Zen VL - Vision-Language Models with Function Calling

Zen VL is a family of vision-language models with integrated function calling capabilities, built on the Zen VL architecture.

🌐 Website: https://zenlm.org
🤗 HuggingFace: https://huggingface.co/zenlm
📄 Paper: Coming soon
🏢 Organization: Hanzo AI (Techstars '17)

🎯 Key Features

✅ Vision-Language Understanding: Image analysis, OCR (32 languages), visual reasoning
✅ Function Calling: Native tool use with structured JSON outputs
✅ Visual Agents: GUI interaction, web navigation, parameter extraction from images
✅ Multi-Scale: 4B (edge), 8B (balanced), 30B (frontier) parameter models
✅ Open Source: Apache 2.0 license, full training code released

📦 Models

Model	Size	Type	Description	Link
zen-vl-4b-instruct	4B	Base VL	Identity fine-tuning only	🤗 HF
zen-vl-4b-agent	4B	VL + Functions	With function calling	🤗 HF
zen-vl-8b-instruct	9B	Base VL	Identity fine-tuning only	🤗 HF
zen-vl-8b-agent	9B	VL + Functions	With function calling	🤗 HF
zen-vl-30b-instruct	31B	Base VL (MoE)	Identity fine-tuning only	🤗 HF
zen-vl-30b-agent	31B	VL + Functions (MoE)	With function calling	🤗 HF

📚 Training Datasets

Zen VL models are trained on high-quality, diverse datasets:

1. Agent Data Protocol (ADP) (~1.3M trajectories)
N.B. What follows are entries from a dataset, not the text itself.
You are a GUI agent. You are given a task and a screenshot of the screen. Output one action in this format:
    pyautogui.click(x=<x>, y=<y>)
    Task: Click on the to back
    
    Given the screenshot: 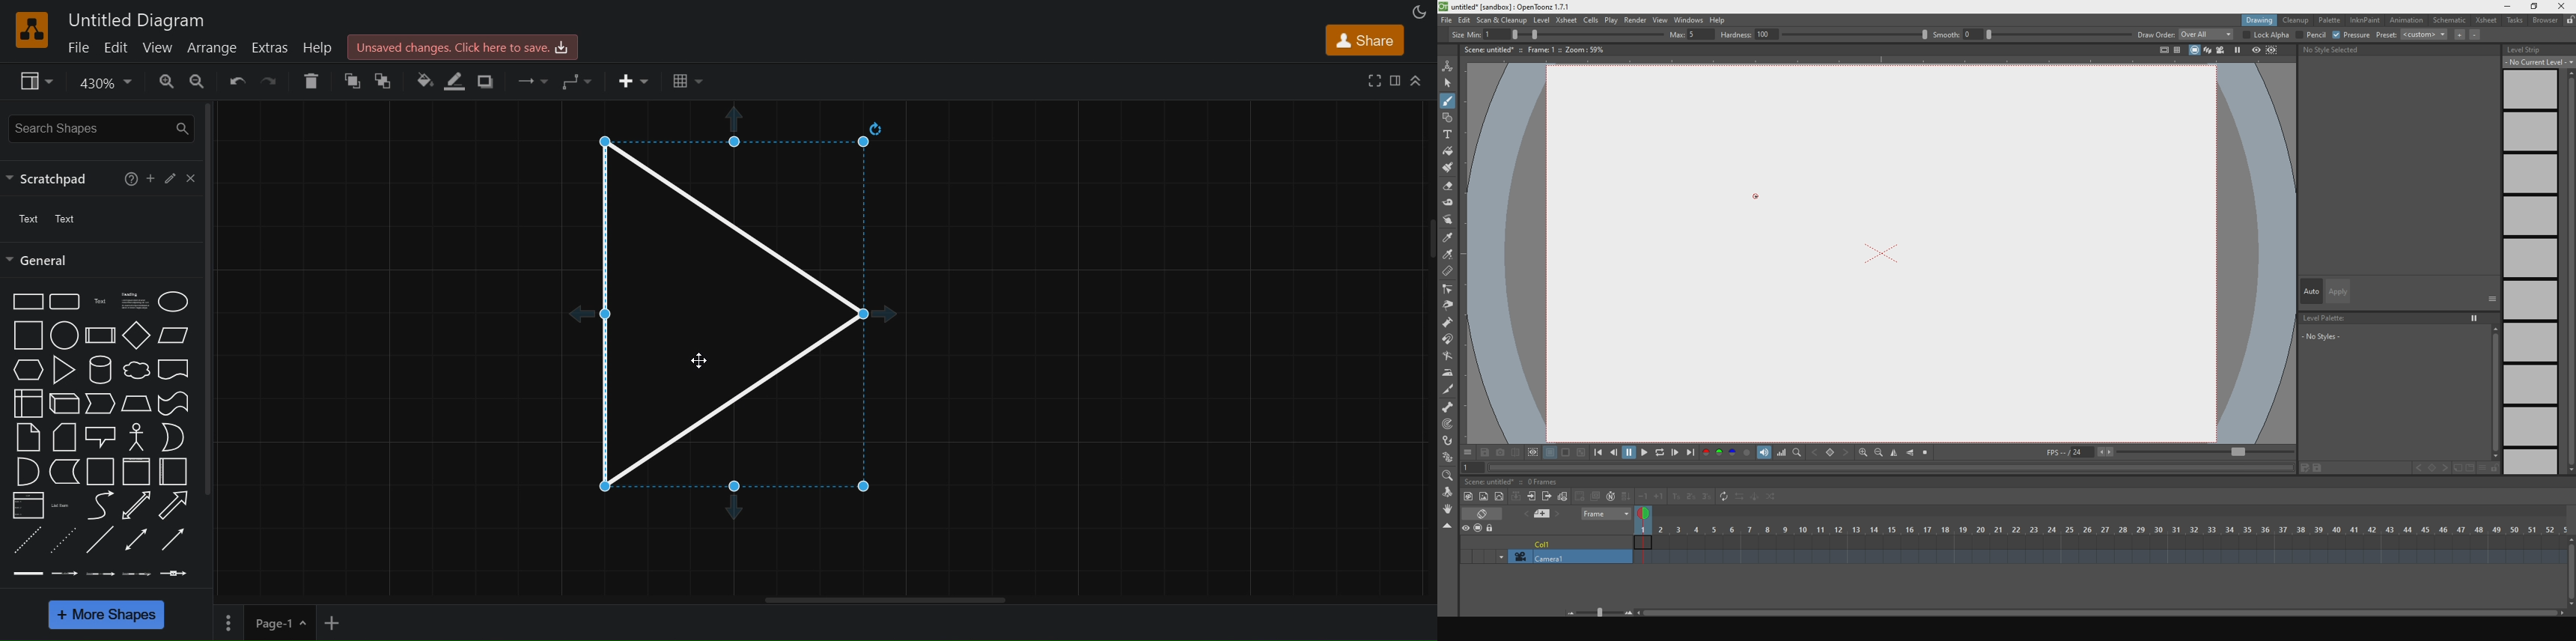 What is the action you would take?
    pyautogui.click(x=385, y=79)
Source: Carnegie Mellon University, Ohio State University, University of Hong Kong, Duke University, All Hands AI

Paper: Agent Data Protocol: Unifying Datasets for Diverse, Effective Fine-Tuning of LLM Agents (arXiv:2510.24702)

Coverage:

Web Browsing: Mind2Web, Synatra, NNetNav, Go-Browse
Coding: CodeActInstruct, Code-Feedback
Software Engineering: SWE-Gym, SWE-smith, Nebius SWE-agent
Tool Use: AgentTuning (OS, DB, KG, AlfWorld, WebShop), OpenHands, Orca AgentInstruct

Expected Gain: +20% on agent benchmarks (SWE-Bench, WebArena, AgentBench, GAIA)

2. xLAM Function Calling 60k (60k trajectories)

Source: Salesforce Research

Paper: xLAM: A Family of Large Action Models

Focus:

High-quality function calling examples
Multi-step reasoning with tools
Complex API interactions
Parameter extraction from context

Expected Additional Gain: +5% on function calling tasks specifically

3. Custom Identity Dataset (150 examples)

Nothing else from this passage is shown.